Evidence was documented that allowed the project to:
- lower the risk and feel more confident for the next phase.
- show it had built trust with young people.
- show accountability to the organisation and funders.
As funding for the project was dependent on minimum participation numbers, the trust these actions created was directly linked to participation and therefore to successful funding.
How to build good IG into your processes
Your council has policies and processes that officers must comply with for:
- Data protection compliance including due diligence checks on contractors/suppliers
- IT security for procurement and use of systems and applications
Your first, and most basic, step is to comply with them.
You should also build information governance into your corporate approach through:
- Procurement practices
- Financial/resource approval mechanisms
- Designated officer, senior officer and committee approval processes
You can find guidance on the LOTI IG Hub, such as:
- How to undertake an information governance review.
- Information governance considerations for system or process testing
Help yourself
- Decide and document how good information governance practices fit with your team’s activities.
- Publish DPIAs and seek out ones published by others.

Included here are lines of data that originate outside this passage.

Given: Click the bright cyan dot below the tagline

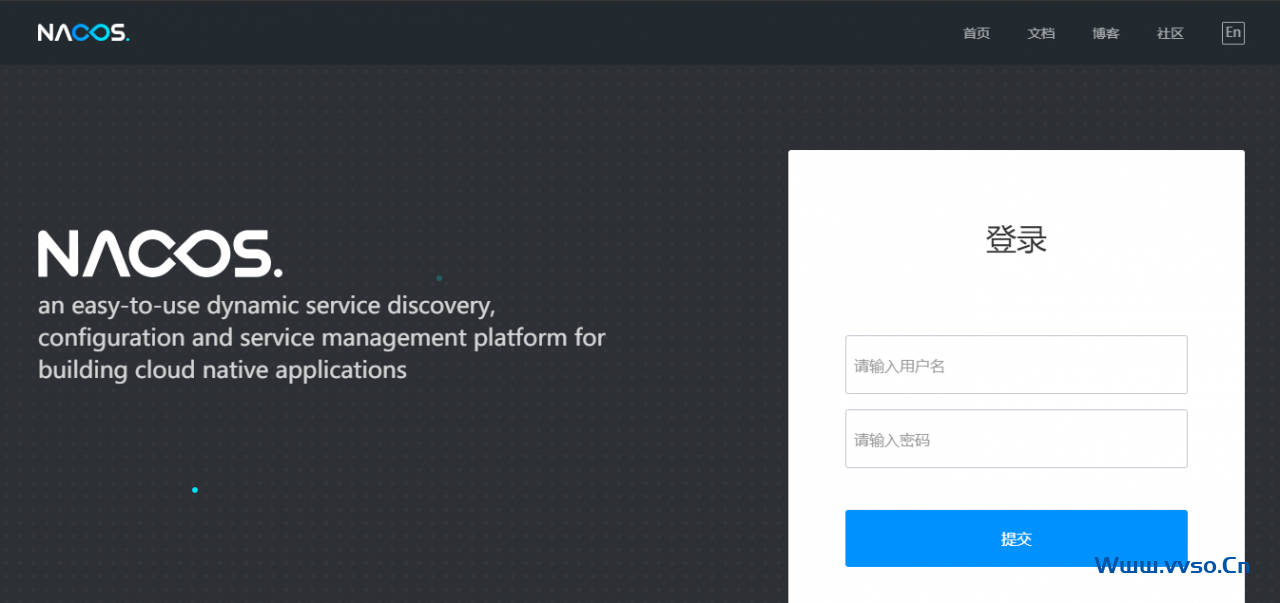Looking at the screenshot, I should 195,490.

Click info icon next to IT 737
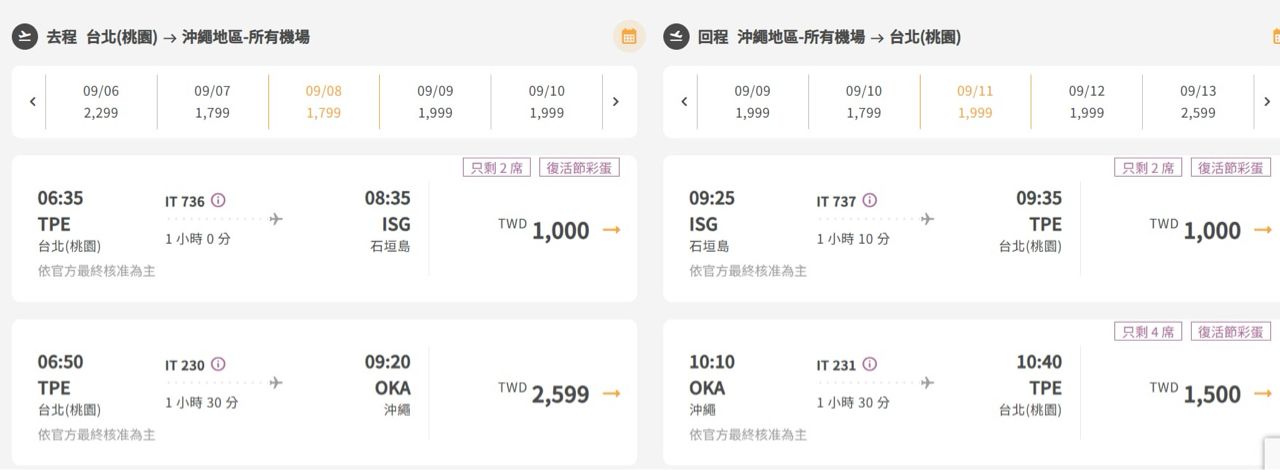pos(870,200)
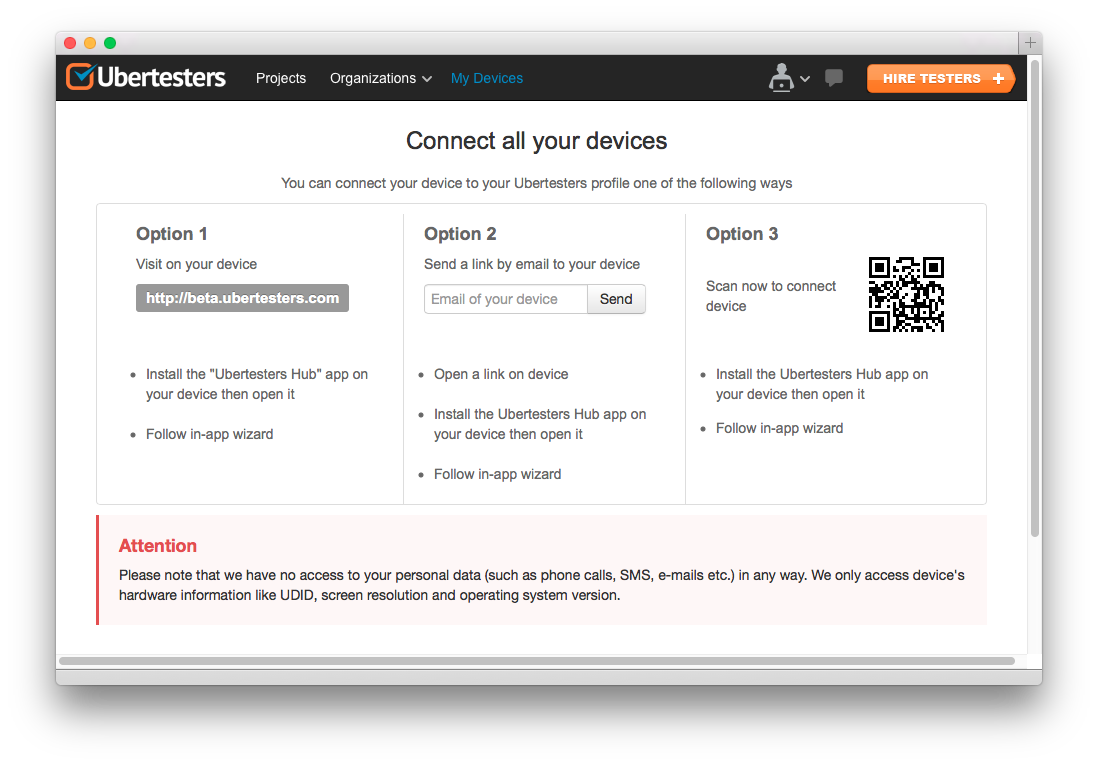Select the My Devices nav item
This screenshot has height=765, width=1098.
coord(487,78)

- Have short guidance documents for project managers, data analysts and similar about how IG at your council applies to them.
- Share positive case studies and identify areas for improvement.
When you see success
If you’re blessed with people who understand and want to work with good information governance practices, thank them and provide feedback to their management chain and project boards.
Seek out and document positive outcomes where the project undertook good information governance. Build these into the project outcome reports and describe them in corporate resources.